Problem: I was doing an INSERT/SELECT via an export of several thousand rows, and needed to pull data from a table for two columns, but use a direct character string (zip code, in this case) for the third. Sounds straight-forward, except that a corresponding record/zip code did not necessarily exist in the table I was selecting rows from. So, if there was no record, it would return an empty recordset and wouldn’t insert. So, essentially, I needed a fake recordset.
In Oracle, as many other things, this is actually pretty easy. Oracle has its “DUAL” command, which essentially creates this empty recordset. In SQL Server, you don’t use a FROM and can return a recordset, but I wanted the columns from the table to be optional but could not use a left join as you can’t join a table on to nothing.
The first thought was to simply bring in another table that I knew had a record, then join on that. However, this table included almost every US zip code (including PO Box-only zips, military zips, overseas zips, etc.), so it was an enormous recordset and, not being the manager of the data, I hadn’t added an index, so its performance was horrendous. When I added this to the ColdFusion script, what was taking roughly 35 seconds now timed out after 120 seconds. I could increase the timeout, but over two minutes is somewhat unreasonable.
What I ended up doing was to just do a direct insert, then do an UPDATE/SELECT after all of the inserts were done. Not ideal, but it actually ended up being pretty fast. But that got my curious: what are other ways to do this in SQL Server, and how would they work out from a performance persepctive?

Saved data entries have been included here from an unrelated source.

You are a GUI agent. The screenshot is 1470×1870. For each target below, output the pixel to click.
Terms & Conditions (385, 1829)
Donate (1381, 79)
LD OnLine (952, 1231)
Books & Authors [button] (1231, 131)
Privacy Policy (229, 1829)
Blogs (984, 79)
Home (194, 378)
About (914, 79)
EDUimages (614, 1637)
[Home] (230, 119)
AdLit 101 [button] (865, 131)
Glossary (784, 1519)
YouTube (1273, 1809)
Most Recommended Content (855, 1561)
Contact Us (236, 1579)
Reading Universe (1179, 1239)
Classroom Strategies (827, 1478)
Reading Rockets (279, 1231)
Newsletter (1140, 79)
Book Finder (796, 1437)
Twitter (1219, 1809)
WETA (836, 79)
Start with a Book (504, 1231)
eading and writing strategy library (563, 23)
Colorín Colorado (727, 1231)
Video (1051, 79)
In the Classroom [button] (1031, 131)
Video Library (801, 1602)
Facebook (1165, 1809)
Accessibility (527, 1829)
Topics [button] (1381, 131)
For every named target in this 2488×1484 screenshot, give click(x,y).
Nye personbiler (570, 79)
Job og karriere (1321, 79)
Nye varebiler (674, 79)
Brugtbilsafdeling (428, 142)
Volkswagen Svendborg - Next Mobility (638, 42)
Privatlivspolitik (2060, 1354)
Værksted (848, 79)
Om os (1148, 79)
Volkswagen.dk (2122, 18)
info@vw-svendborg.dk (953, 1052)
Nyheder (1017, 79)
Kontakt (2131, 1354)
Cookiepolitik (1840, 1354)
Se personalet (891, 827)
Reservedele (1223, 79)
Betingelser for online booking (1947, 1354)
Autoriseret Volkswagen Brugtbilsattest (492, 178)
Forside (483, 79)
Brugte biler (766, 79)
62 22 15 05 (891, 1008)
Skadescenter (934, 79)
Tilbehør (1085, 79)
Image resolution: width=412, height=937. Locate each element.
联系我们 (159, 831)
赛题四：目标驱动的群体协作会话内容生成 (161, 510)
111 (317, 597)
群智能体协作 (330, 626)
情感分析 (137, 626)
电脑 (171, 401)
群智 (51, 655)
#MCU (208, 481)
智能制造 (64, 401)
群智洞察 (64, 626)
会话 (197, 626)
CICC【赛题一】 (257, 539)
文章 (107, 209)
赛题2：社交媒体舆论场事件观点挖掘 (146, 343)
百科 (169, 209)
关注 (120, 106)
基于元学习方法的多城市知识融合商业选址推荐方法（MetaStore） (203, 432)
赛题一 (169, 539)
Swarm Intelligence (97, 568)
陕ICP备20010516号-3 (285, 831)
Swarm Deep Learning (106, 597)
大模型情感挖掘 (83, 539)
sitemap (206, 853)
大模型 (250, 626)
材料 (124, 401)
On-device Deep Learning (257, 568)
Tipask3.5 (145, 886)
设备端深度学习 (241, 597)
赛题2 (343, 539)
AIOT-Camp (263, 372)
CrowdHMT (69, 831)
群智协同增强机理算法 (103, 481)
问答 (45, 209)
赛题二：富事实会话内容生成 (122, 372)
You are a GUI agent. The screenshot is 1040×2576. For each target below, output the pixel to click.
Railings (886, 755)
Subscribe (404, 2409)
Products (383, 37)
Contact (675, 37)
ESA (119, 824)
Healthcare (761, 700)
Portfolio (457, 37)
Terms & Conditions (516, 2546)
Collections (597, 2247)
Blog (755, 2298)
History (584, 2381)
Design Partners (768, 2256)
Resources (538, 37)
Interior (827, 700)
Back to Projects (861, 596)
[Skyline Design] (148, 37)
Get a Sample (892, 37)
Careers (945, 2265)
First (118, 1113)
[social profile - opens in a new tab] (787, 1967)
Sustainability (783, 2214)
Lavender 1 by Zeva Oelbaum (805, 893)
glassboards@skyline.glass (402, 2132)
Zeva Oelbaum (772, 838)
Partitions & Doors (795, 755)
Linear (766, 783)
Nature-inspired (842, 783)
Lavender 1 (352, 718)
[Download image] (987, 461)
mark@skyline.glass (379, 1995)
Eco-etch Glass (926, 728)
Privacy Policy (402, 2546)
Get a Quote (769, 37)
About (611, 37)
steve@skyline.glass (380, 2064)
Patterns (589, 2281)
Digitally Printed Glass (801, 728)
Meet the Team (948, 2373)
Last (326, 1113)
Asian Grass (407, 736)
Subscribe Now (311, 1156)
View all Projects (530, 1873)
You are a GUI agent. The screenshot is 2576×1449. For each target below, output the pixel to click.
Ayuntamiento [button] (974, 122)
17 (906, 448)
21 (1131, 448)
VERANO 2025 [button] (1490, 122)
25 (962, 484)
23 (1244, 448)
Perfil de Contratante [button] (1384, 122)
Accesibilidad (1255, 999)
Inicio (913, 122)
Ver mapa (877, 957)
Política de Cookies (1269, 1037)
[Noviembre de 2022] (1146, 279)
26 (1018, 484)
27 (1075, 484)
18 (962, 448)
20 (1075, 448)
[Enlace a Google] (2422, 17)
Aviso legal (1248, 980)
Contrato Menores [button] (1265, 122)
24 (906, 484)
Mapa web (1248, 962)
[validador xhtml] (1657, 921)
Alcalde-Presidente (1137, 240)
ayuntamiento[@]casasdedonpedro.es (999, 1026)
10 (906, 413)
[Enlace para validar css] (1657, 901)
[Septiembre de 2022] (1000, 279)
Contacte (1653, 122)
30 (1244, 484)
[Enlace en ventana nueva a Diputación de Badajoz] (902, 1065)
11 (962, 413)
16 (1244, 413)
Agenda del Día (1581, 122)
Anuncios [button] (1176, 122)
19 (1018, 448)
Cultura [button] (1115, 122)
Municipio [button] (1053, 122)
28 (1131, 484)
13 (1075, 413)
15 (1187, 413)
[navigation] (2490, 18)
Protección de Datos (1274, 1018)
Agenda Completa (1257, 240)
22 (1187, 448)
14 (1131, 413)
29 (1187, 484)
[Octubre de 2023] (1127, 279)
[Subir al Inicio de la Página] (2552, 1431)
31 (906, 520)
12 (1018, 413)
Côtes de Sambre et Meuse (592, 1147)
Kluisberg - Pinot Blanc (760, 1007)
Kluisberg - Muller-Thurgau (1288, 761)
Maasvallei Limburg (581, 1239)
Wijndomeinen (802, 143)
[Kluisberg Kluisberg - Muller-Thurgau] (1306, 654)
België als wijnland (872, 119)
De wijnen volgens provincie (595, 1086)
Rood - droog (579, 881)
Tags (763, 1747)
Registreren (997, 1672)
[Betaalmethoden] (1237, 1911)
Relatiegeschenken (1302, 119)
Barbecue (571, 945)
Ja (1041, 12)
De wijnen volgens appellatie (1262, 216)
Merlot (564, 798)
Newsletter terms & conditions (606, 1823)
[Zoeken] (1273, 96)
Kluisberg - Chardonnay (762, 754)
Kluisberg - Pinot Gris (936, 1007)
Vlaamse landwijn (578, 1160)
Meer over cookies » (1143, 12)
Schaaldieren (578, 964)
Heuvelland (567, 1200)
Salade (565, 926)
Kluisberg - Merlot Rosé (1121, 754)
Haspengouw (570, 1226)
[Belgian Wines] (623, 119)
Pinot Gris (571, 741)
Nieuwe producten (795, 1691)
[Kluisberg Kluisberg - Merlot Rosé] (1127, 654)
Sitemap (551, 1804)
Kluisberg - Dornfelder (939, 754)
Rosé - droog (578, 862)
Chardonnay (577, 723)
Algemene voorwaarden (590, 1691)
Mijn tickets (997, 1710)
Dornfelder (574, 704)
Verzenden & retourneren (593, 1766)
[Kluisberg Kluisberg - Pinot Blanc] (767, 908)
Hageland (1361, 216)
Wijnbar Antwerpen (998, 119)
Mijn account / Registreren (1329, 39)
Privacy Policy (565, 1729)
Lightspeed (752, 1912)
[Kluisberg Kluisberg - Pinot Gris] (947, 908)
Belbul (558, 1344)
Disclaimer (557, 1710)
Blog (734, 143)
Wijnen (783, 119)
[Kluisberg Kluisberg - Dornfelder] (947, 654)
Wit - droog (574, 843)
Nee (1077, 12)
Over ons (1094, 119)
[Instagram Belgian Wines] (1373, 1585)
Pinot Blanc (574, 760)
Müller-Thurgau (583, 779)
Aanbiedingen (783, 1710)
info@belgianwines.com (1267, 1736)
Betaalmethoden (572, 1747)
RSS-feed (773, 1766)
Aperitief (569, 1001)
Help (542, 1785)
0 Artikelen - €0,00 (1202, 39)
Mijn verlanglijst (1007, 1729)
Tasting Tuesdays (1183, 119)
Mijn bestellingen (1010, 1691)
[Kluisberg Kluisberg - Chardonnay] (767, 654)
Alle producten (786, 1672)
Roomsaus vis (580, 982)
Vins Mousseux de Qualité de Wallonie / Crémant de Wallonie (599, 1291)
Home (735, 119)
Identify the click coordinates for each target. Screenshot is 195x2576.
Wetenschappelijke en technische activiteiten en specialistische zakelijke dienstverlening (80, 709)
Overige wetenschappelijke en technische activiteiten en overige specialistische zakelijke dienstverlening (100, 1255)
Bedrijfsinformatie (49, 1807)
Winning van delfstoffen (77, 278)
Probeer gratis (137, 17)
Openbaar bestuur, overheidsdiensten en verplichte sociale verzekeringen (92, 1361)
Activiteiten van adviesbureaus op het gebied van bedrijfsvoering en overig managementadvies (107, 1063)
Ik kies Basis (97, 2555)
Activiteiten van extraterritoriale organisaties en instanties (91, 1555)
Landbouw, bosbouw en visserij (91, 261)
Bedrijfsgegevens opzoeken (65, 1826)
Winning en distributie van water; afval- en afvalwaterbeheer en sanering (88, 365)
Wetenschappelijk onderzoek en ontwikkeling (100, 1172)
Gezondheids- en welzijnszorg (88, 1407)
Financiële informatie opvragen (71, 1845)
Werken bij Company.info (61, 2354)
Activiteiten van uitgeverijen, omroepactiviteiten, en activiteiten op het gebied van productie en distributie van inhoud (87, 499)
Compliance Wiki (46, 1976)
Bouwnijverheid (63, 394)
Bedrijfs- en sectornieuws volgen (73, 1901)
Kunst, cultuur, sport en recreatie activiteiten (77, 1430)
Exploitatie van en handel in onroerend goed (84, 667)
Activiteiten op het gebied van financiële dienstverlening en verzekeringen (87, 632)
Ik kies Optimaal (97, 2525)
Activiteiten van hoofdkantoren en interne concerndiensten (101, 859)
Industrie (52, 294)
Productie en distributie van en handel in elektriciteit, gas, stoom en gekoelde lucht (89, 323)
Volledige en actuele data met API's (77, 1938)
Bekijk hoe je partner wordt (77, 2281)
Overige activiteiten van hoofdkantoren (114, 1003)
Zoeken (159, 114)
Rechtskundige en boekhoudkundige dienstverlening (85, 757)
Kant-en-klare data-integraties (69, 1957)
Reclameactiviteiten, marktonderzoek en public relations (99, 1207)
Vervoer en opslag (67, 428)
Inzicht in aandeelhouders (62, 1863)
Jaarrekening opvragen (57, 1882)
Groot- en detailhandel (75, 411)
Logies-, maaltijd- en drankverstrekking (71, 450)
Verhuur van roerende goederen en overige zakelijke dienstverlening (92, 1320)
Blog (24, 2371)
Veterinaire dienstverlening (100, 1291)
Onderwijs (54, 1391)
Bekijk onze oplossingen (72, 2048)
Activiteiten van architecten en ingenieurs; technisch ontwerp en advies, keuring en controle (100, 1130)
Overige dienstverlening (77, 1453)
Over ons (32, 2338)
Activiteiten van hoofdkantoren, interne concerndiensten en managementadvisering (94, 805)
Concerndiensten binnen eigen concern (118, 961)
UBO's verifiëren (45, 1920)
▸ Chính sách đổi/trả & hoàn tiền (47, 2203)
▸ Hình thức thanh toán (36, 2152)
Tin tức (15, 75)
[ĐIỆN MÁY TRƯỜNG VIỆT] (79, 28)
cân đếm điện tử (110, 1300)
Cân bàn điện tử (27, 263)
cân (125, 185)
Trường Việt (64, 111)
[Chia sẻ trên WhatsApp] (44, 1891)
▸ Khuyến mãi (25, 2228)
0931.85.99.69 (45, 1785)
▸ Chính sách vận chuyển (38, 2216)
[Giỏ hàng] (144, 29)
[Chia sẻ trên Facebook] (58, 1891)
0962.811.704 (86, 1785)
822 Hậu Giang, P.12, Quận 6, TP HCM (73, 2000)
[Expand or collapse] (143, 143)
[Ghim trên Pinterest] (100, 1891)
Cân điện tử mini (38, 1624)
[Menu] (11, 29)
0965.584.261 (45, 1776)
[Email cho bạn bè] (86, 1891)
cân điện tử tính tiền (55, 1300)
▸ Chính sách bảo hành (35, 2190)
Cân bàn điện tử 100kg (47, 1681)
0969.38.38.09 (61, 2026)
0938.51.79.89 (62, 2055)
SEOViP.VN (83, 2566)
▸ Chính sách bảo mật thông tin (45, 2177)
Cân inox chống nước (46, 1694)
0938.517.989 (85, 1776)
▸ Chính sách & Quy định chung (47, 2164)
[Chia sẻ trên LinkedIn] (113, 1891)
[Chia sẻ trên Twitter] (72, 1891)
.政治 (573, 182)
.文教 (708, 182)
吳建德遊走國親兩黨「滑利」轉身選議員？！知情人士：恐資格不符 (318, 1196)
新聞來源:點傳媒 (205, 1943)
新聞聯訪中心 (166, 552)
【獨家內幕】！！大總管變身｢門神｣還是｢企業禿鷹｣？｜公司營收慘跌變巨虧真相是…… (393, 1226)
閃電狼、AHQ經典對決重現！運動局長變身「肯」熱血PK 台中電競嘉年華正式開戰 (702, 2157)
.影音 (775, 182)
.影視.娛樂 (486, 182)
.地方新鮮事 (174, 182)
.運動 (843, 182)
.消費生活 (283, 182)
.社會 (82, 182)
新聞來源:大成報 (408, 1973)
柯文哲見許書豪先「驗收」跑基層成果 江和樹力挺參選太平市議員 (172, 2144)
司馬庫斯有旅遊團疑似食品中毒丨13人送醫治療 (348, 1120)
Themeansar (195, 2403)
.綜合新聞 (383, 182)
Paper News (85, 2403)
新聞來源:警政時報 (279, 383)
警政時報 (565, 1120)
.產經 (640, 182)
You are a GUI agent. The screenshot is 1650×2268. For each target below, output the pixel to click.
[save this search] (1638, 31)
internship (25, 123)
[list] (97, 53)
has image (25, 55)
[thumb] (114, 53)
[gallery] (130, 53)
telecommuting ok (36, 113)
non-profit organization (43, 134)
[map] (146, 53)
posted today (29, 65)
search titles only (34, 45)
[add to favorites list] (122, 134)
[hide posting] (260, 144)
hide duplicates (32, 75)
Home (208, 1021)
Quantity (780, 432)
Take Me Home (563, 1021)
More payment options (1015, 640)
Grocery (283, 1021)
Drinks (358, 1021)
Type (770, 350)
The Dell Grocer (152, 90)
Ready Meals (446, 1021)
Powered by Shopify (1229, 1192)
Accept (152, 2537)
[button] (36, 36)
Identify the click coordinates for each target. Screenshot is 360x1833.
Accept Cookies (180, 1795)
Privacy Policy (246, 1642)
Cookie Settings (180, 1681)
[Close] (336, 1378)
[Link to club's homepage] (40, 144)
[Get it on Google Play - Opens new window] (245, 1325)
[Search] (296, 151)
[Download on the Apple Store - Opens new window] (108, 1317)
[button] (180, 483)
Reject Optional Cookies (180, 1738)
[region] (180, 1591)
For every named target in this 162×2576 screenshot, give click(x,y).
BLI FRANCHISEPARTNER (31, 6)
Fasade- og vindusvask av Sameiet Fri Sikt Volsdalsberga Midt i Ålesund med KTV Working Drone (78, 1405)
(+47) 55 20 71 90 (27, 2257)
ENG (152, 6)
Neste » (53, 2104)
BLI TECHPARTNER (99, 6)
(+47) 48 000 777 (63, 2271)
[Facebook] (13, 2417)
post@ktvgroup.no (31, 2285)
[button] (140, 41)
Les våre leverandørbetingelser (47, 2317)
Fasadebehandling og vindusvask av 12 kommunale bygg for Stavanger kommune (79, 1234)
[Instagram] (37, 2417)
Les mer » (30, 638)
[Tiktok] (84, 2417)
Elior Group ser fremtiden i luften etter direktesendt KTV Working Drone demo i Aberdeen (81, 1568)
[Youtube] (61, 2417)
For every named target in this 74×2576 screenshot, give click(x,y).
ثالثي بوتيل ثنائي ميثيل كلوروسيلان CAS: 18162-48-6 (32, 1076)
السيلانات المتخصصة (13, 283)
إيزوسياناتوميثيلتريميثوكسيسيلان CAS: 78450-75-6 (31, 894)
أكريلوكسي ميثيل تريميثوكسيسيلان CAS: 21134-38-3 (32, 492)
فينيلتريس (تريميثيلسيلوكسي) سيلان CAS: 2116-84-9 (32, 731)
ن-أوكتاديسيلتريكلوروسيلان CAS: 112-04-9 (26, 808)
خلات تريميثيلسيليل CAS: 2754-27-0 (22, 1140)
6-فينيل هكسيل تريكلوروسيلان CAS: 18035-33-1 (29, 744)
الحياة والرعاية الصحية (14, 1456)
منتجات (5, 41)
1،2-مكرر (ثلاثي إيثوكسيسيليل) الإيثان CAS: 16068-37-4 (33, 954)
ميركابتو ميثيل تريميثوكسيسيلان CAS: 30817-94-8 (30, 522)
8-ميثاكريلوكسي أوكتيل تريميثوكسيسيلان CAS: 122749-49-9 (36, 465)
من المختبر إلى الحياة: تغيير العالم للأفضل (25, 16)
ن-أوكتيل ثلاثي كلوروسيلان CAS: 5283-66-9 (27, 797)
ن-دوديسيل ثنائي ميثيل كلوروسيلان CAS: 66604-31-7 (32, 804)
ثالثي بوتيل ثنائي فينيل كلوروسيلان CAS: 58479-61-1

So, enter SQL’s nice Client Statistics window to tell me all about it. I did three different cases of running the base select query (the insert would be more, of course, but I didn’t want to do it) and checked the execution time of each.
- The join: As I said, the table I have to actually select from has a row count of about 41,000 rows. Not huge, but not quick either, particularly with no index. This query ended up taking 266 milliseconds.
SELECT a.zip,b.state,b.county FROM bigZipCodeTable a LEFT JOIN slightlySmallerZipCodeTable b ON b.zip=a.zip WHERE zip='85701'
- The table variable: This was not technically an option in ColdFusion scripting, since it doesn’t support this, but I had the idea to create a pseudo-temporary table using SQL’s table variable and a quick T-SQL script. I created the table definition in the declaration with one column for the zip code, then inserted a single record with the zip code I wanted to pull data for. I then selected from that and joined the table that I wanted to pull data from. Surprisingly (to me, at least), it actually ended up taking almost twice as long: 469 ms. So that’s out.
DECLARE @tbl TABLE(zip VARCHAR(5));
INSERT INTO @tbl VALUES('85701');
SELECT a.zip,b.state,b.county
FROM @tbl a
LEFT JOIN slightlySmallerZipCodeTable b ON b.zip=a.zip
- My third idea was to create a false recordset using a sub-query in the FROM clause. In my experience with sub-queries, I know their inefficiency in the WHERE clause and thought that, surely, this would not do well. But, you know what, it did okay. 156 ms, which beats out the join, but not by enough to actually let me use it in the script. It would add up, but not enough to save me from the script taking much longer than it should.
SELECT a.zip,b.state,b.county FROM (SELECT '85701' AS zip) a LEFT JOIN slightlySmallerZipCodeTable b ON b.zip=a.zip
So there ya go. I hope that helps someone out.